The following will be the third to fifth book reviews I introduce to you.
(1) Howard French, Surviving Mao, Revamping a Nation; The modernization of a backward country, yes, but what was his role in the catastrophe of the Great Leap Forward? Wall Street Journal, Oct 22, 2011. http://online.wsj.com/article/SB ... 14961800108204.html
Quote: David Shambaugh, a leading China scholar who teaches at George Washington University: “This book pushes our knowledge of Deng further. And while much of this information is not necessarily new, this is the first time we’ve seen it all in one place, analyzed with scholarly detachment.

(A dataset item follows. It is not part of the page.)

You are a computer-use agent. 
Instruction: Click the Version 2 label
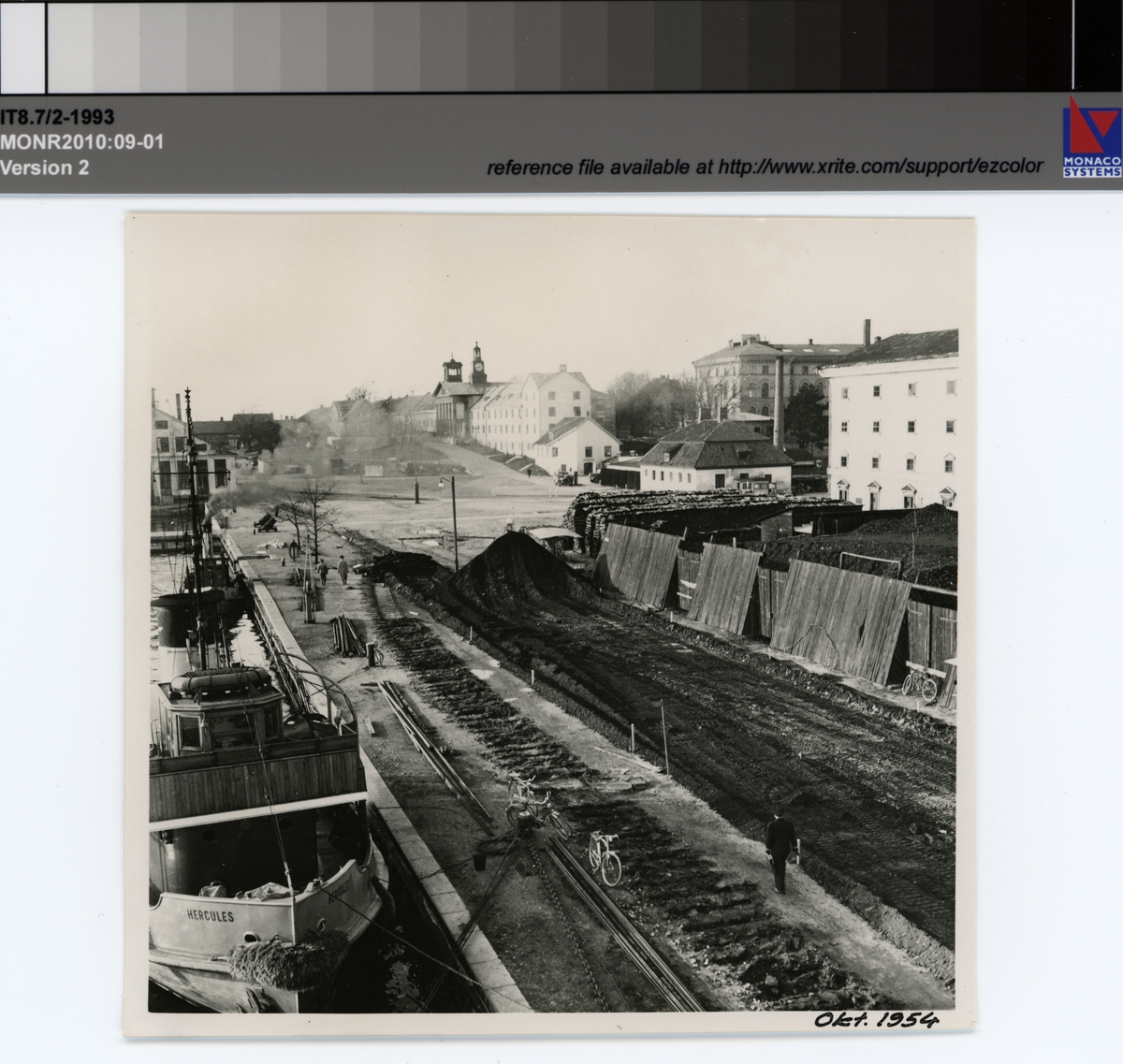[x=45, y=168]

(3) Jonathan Mirsky, How Deng Did It. New York Times, Oct 23, 2011 (Book Review section of Sunday Times)
Quote:
"Vogel observes that Mao’s immediate successor, Hua Guofeng, was the initiator of the reforms.
"Deng came from a small-landlord family in Sichuan Province, yet his formal education, apart from his time at a local school when he was a child, consisted mainly of a single year, 1926, of ideological indoctrination at Sun Yatsen University in Moscow.
"After Paris and Moscow, Deng went back to China, and before long had ceased being “a cheerful, fun-loving extrovert.” He commanded a small force against warlords, was defeated and may have run away.
"after the Communist triumph in 1949, he served as party commissar for the army that occupied Tibet, although he seems not to have set foot there. In the southwest Deng organized the land reform program of 1949-51 'that would wipe out the landlord class.' Mao praised Deng 'for his success . . . killing some of the landlords.' (As part of a national campaign in which two million to three million were killed, 'some' seems an inadequate word.)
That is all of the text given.